While WooCommerce works with all WordPress themes, I recommend picking a theme with stated support for WooCommerce. Compatibility in this sense means templates are verified and sometimes eCommerce functionality tailored or options bundled in.
Popular commercial WooCommerce themes I’ve discovered through research are: Avada, Beaver Builder Theme, Divi Theme, Flatsome, Genesis, ShopKeeper.
Picking Plugins
Typical eCommerce sites I see run 15-30 plugins. The more plugins you use the greater your exposure is to customization risks (security, performance, interoperability). Topping your list will be business critical plugins such as a forms plugin, a payment gateway or two, a drag/drop page builder (if not bundled into your theme already), live chat and an analytics plugin or two. Source your plugins from reliable vendors. Verify they are well downloaded, rated, updated and supported.
Handling Growth with WooCommerce
If you’re fortunate enough to be scaling WooCommerce there’s plenty to pay attention to.
Migrate to a managed host that can handle your growth needs. A managed host will support the integrity of your application. Its representatives will be available to log into your system and troubleshoot service tickets on your behalf – for example a slow site or errors showing up. They will take responsibility for automatic backups, automatic software updates, and security measures including a firewall.
In terms of server configuration, WooCommerce runs best with the latest PHP service v7.3. Refer to the WordPress Site Health tool or the WooCommerce Status tool (all core) to check up on your environment. Some sites benefit from object caching (server using RAM for more volatile) and/or page caching (server rendering pre generated content for unauthenticated user sessions). There is “warm up” time for these caches. All sites benefit from asset caching, preferably at the edge layer for example using CloudFlare. Asset caching includes image compression, browser expiration headers, GZIP file transfer and CDN (distributed image and static file serving). I also recommend enabling the minify setting for static files: HTML, CSS, and JS.
Regularly scan the performance of your site using WebPageTest.org. Ensure your first byte time is well under 1 second, page rendering is not much over 2 seconds, and fully loaded time is under 4 seconds.
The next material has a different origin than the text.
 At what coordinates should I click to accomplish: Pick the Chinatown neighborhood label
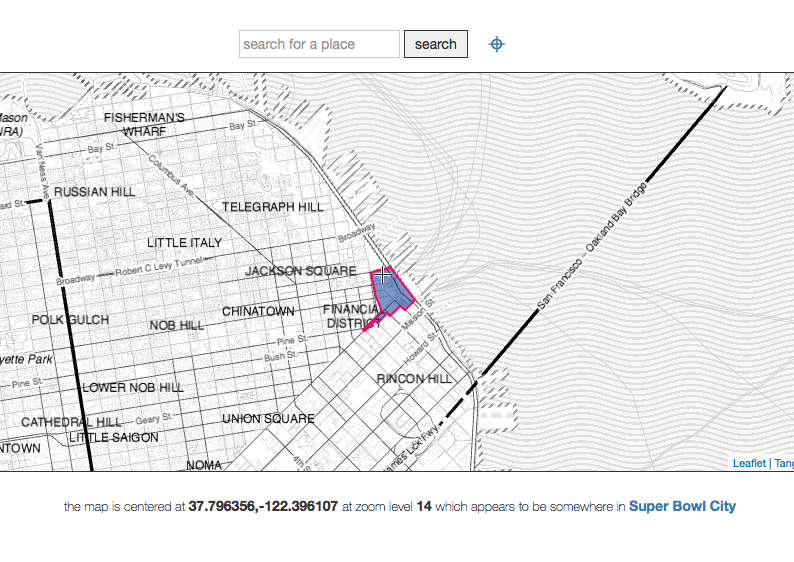[258, 312]
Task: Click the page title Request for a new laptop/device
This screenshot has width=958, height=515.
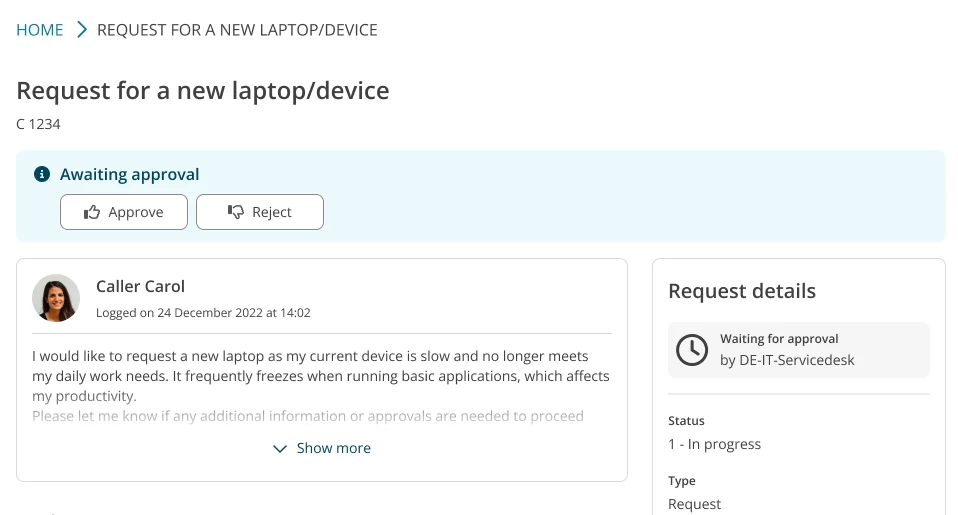Action: coord(203,91)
If you exceed these it can have a detrimental effect on conversions. The fully loaded page size should be within 2MB or else you will be losing mobile, overseas, and low bandwidth traffic.
If your site is having performance problems, hire a developer before you lose too much business due to website underperformance.
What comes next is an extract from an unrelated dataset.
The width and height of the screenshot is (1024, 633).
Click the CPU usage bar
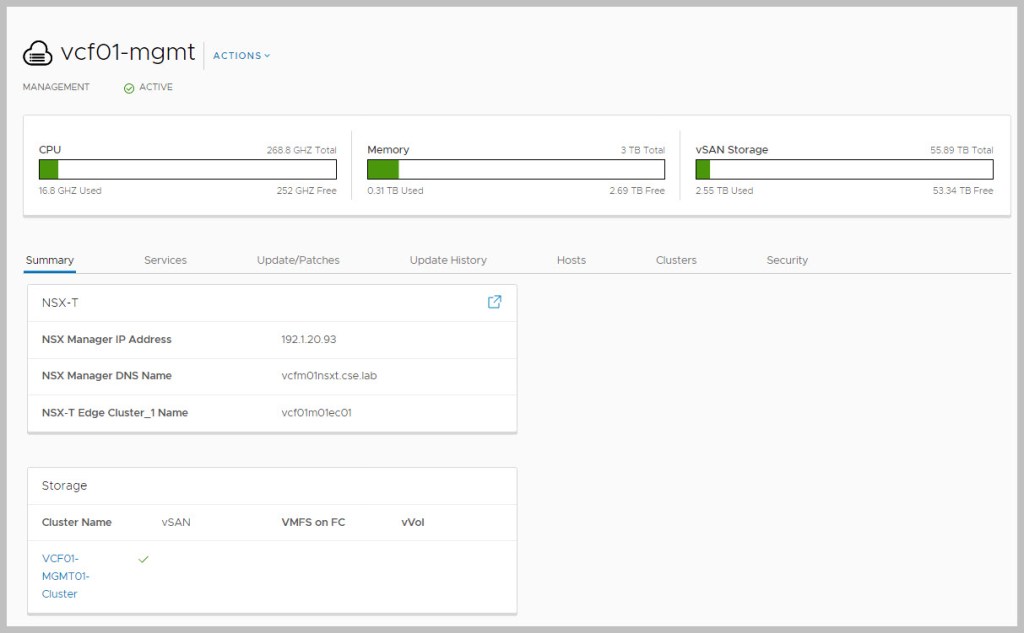[x=187, y=169]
Also evaluate the relevance to your growing store of accessibility, EU data privacy, state and federal privacy policy requirements, trade industry regulations, payment card industry compliance, search engine optimization, and internationalization.
Finally, contribute back to the community by writing up bug reports for core and component vendors, sponsoring WordCamp conferences, and getting involved in your local Meetup group(s). After all, community software can only be what its members make it to be.